# Start of Information given
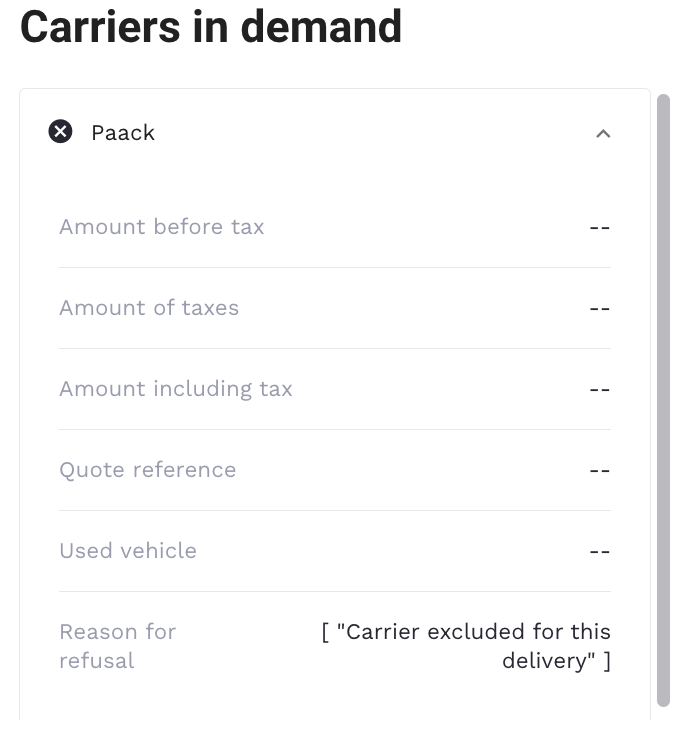This screenshot has height=732, width=684.
Task: Select the "Used vehicle" label
Action: 128,551
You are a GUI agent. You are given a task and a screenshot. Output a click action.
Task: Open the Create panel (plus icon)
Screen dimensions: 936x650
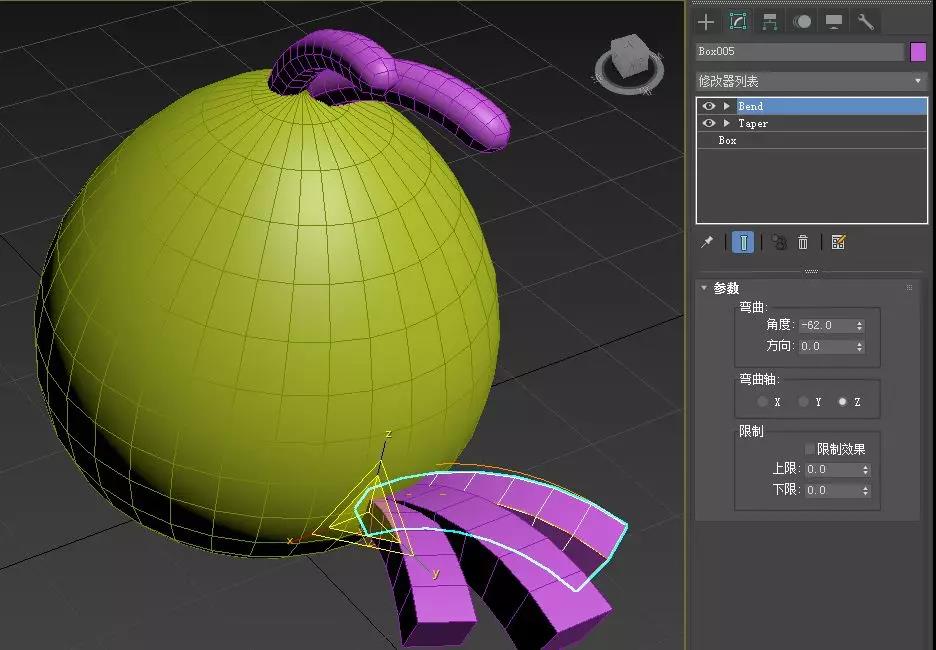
# End of Information given
## Task to carry out
Render every line of the records above as a JSON list of strings, one string per line, with blank lines omitted and the pictures left out.

## Task answer
[
  "This screenshot has height=732, width=684.",
  "Task: Select the \"Used vehicle\" label",
  "Action: 128,551",
  "You are a GUI agent. You are given a task and a screenshot. Output a click action.",
  "Task: Open the Create panel (plus icon)",
  "Screen dimensions: 936x650"
]